Build a query engine over a dataset of records (each with a numeric key and a payload) that sorts the data once and then answers a stream of queries — exists, range, median, and 'smallest key whose running total exceeds T' — using the unit's algorithms, with tests and timings proving each one.

• Implement merge sort and quicksort from scratch (no built-in sort) over the records, sorting by numeric key. Quicksort must use a randomized or median-of-three pivot, not a fixed last-element pivot.
• Make the merge sort stable and demonstrate it: sort records that share keys and show equal keys keep their original input order; show plain quicksort does not preserve that order on the same input.
• Implement binary search with a correct inclusive invariant (lo ≤ hi, lo = mid + 1 / hi = mid - 1, mid = lo + (hi - lo) / 2) plus two variants: lower_bound (first index with key >= x) and upper_bound (first index with key > x); use them to answer a range query [a, b].
• Implement quickselect to return the median key in O(n) average without fully sorting, and verify it equals the element at index n/2 of the sorted array.
• Answer a 'binary search on the answer' query: given a threshold T, find the smallest key K such that the sum of all keys ≤ K reaches T, using a monotonic feasibility check rather than a linear scan.
• Write a test suite: empty input, single element, all-equal keys, already-sorted, reverse-sorted, and random; each query verified against a brute-force reference implementation.
• Time sort and query phases on inputs of 10^3, 10^5, and 10^6 records, and record the numbers in a table.

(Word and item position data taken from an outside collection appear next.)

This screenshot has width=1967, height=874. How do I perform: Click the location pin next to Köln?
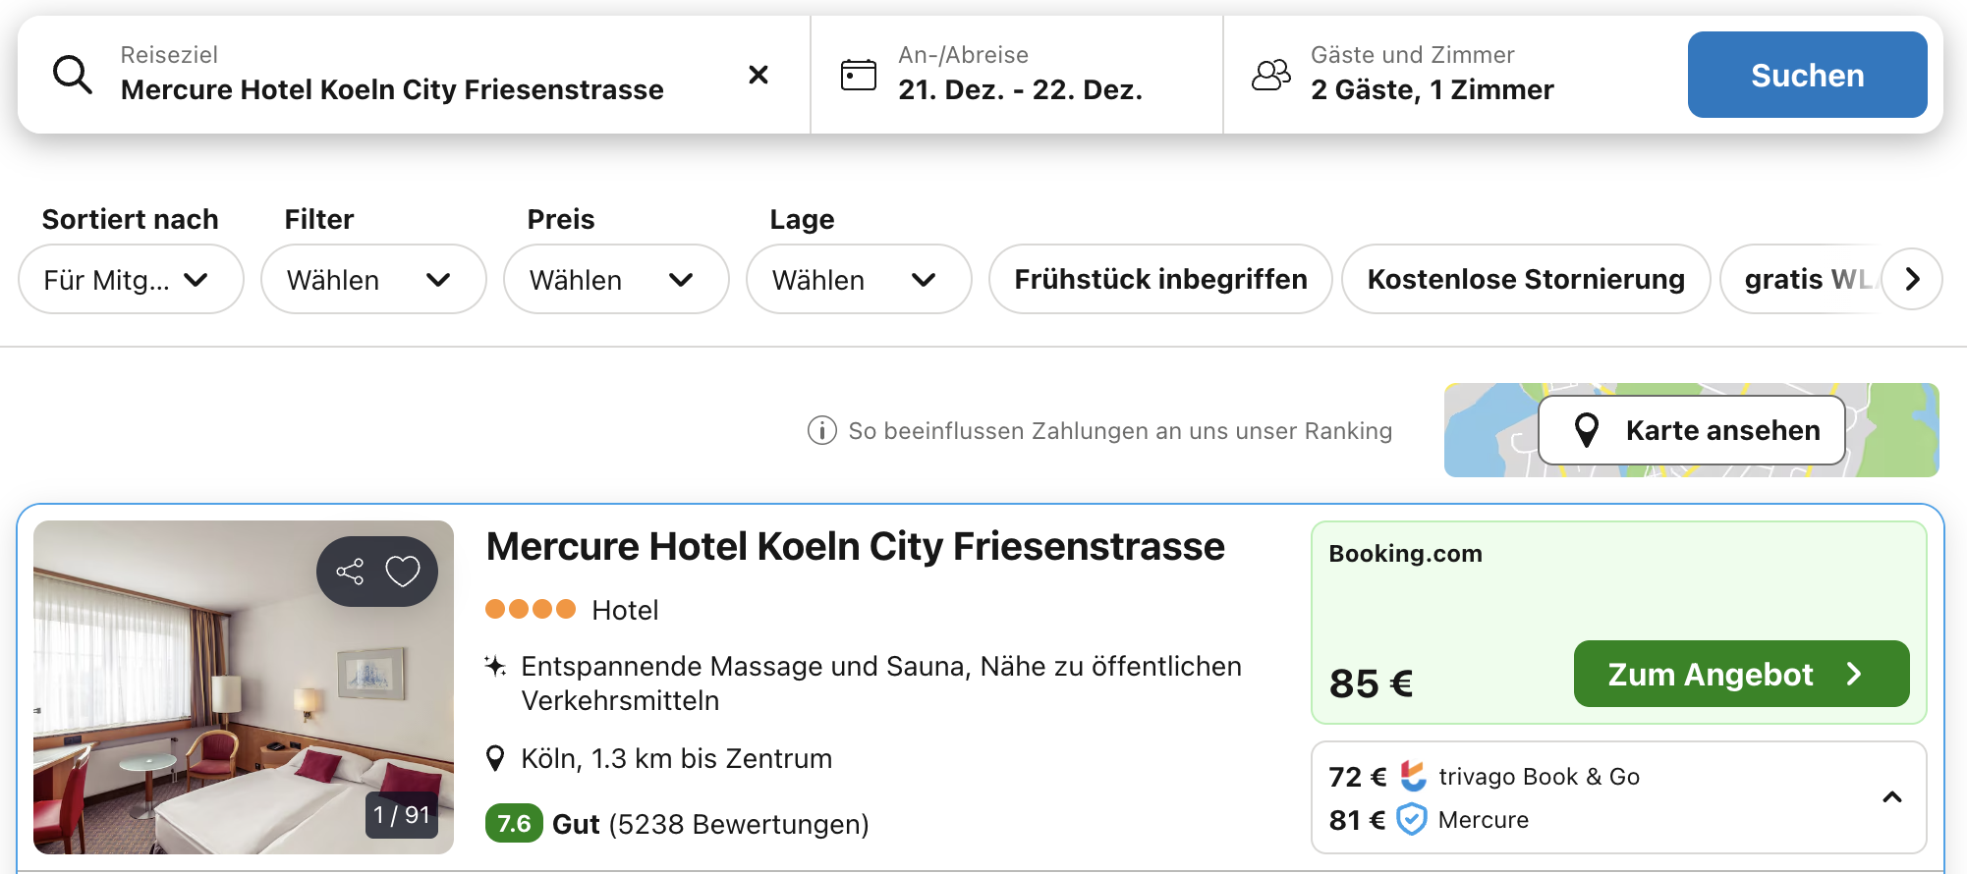point(496,758)
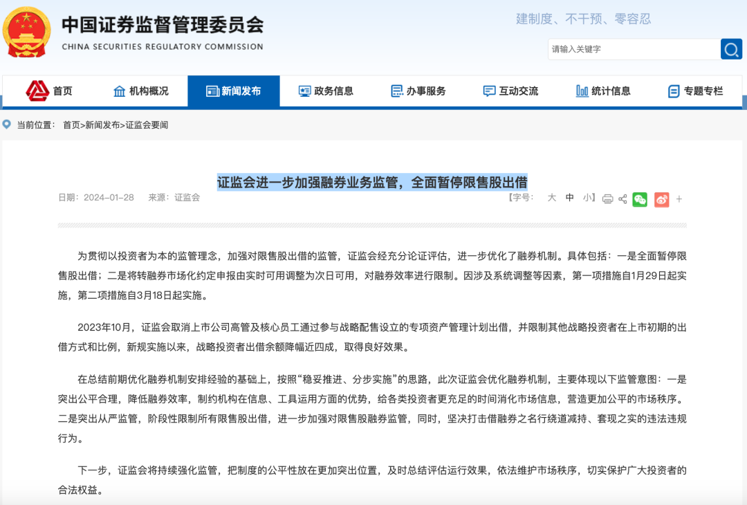Set font size to medium (中)

pyautogui.click(x=569, y=198)
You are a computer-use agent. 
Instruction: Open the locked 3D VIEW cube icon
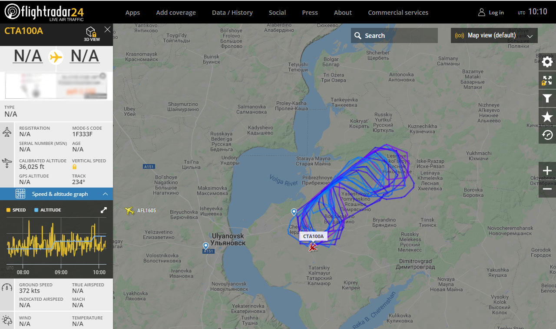click(92, 34)
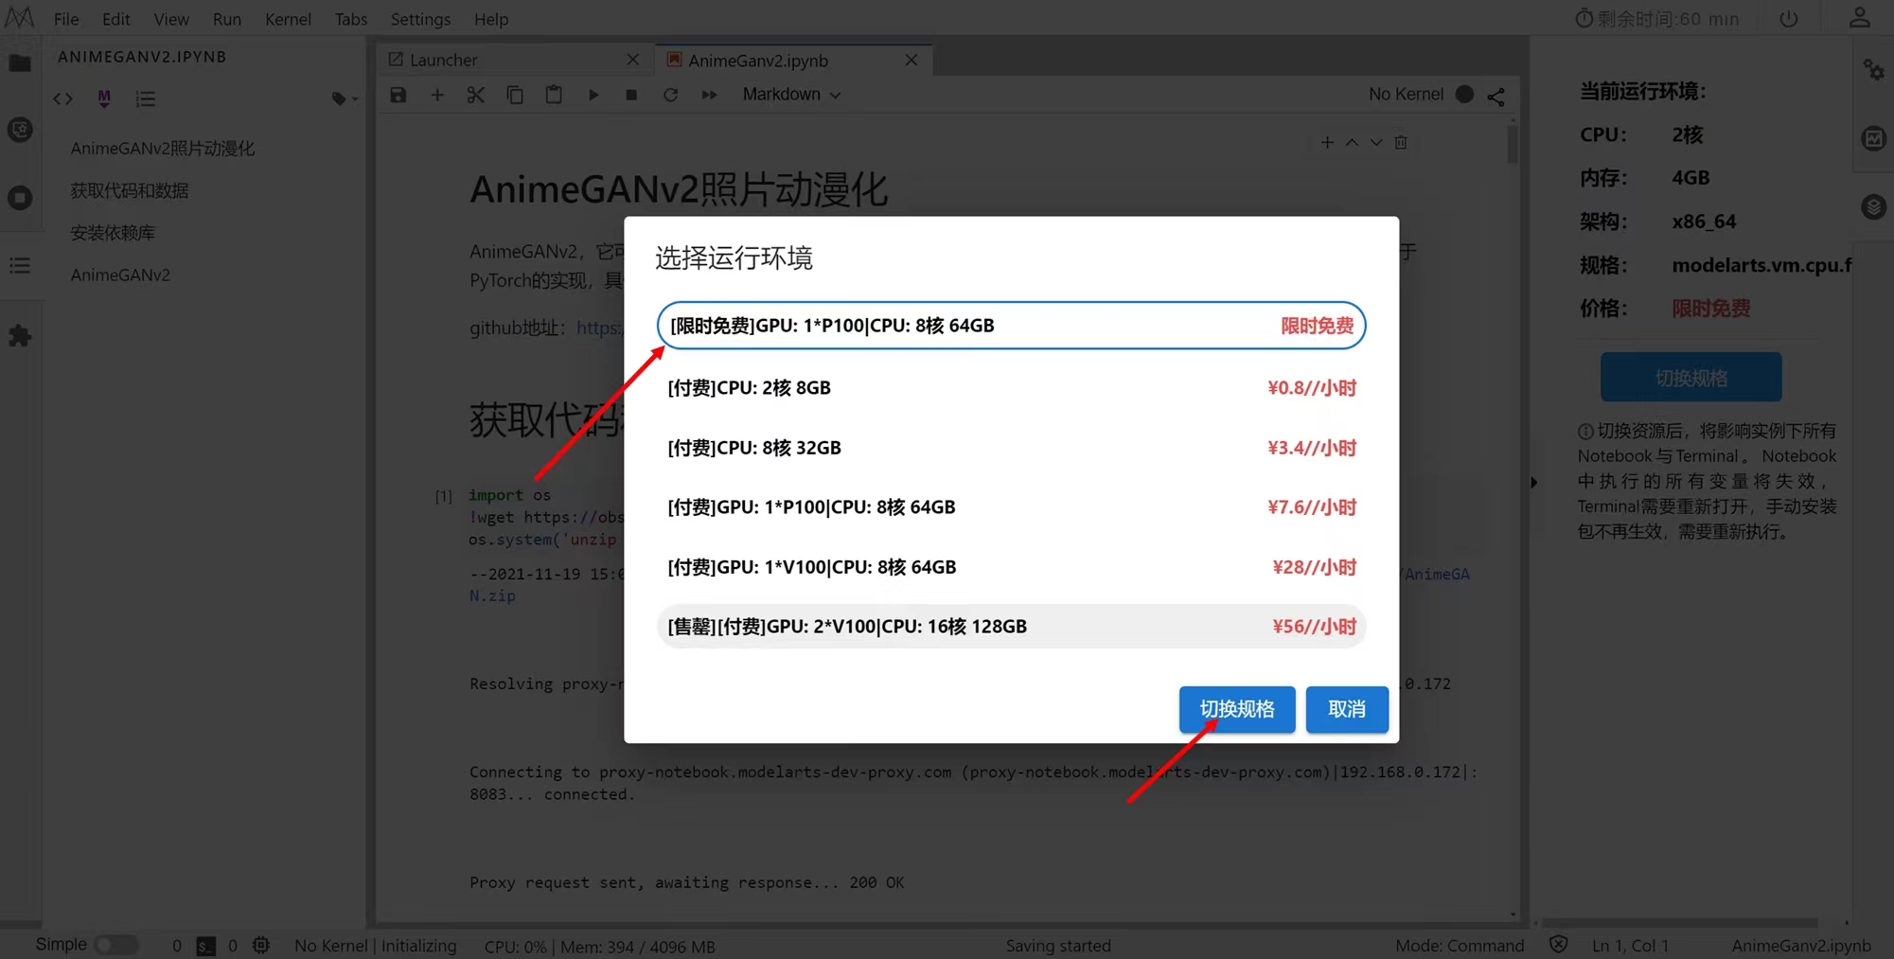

• All tests pass, including the edge cases (empty, single, all-equal, sorted, reverse-sorted), each checked against a brute-force reference.
• A demonstrated stability difference: a printed before/after showing merge sort preserves equal-key order and your quicksort does not.
• A timing table showing sort time scaling roughly as n log n and each query as O(log n) or O(n) (median) — measured, not estimated — across 10^3, 10^5, 10^6.
• A short write-up: which sort you would ship for this engine and why (stability vs in-place memory vs worst-case), and why binary search and quickselect beat re-scanning or re-sorting per query.